### REQUIRED WORK
Please transcribe, exactly and only, the lines of the records below from the one holding "汽车贸易 (541, 209)" to the very end.

### Data entries
• • • • •

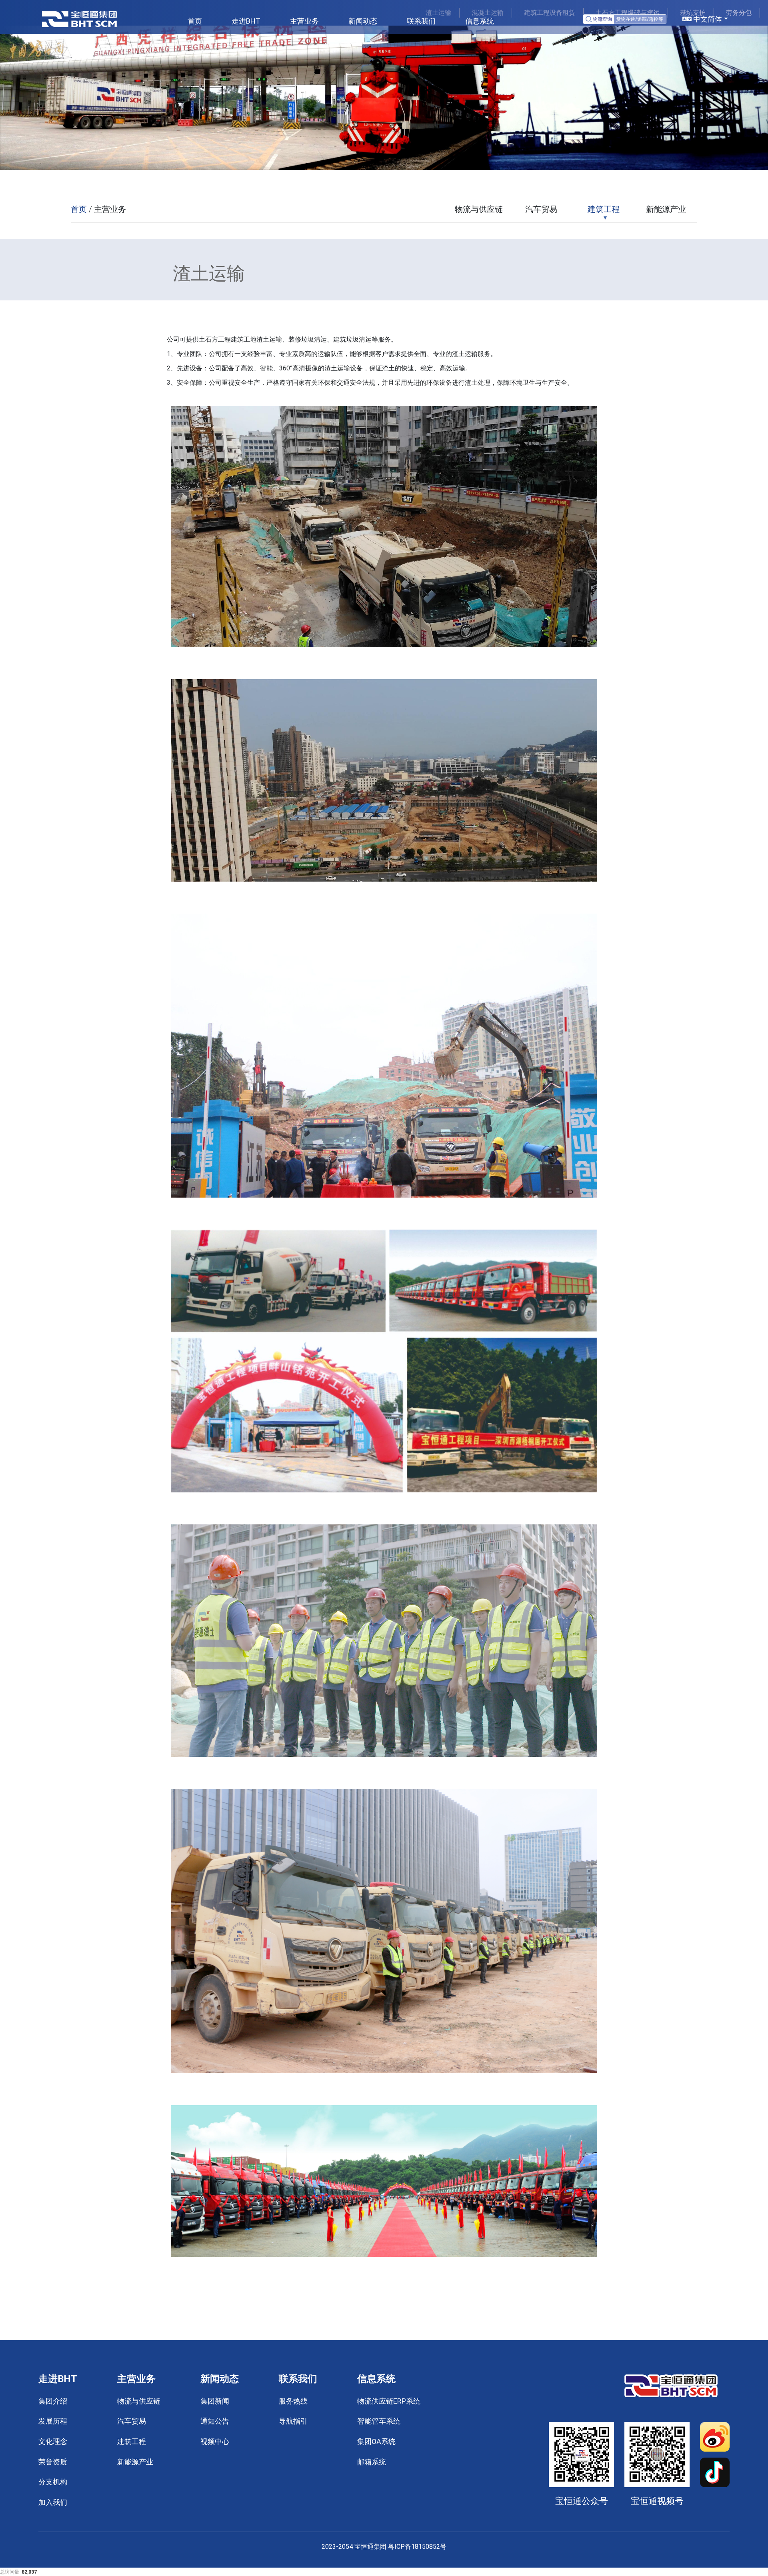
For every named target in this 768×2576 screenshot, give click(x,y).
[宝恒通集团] (79, 19)
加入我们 (52, 2502)
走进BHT (246, 21)
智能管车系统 (378, 2421)
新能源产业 (666, 209)
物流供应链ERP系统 (388, 2401)
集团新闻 (214, 2401)
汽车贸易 (541, 209)
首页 (195, 21)
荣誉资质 (52, 2462)
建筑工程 (604, 209)
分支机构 (52, 2482)
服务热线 (293, 2401)
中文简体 (707, 19)
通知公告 (214, 2421)
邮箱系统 (371, 2462)
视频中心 (214, 2441)
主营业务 (304, 21)
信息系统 (479, 21)
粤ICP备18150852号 (417, 2546)
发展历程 (52, 2421)
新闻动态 (362, 21)
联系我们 (421, 21)
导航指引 (293, 2421)
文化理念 (52, 2441)
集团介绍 (52, 2401)
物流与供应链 (479, 209)
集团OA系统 (376, 2441)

• • • • •

### TASK ANSWER
汽车贸易 (541, 209)
首页 (195, 21)
荣誉资质 (52, 2462)
建筑工程 (604, 209)
分支机构 (52, 2482)
服务热线 (293, 2401)
中文简体 (707, 19)
通知公告 (214, 2421)
邮箱系统 (371, 2462)
视频中心 (214, 2441)
主营业务 (304, 21)
信息系统 (479, 21)
粤ICP备18150852号 (417, 2546)
发展历程 (52, 2421)
新闻动态 (362, 21)
联系我们 (421, 21)
导航指引 (293, 2421)
文化理念 (52, 2441)
集团介绍 (52, 2401)
物流与供应链 (479, 209)
集团OA系统 (376, 2441)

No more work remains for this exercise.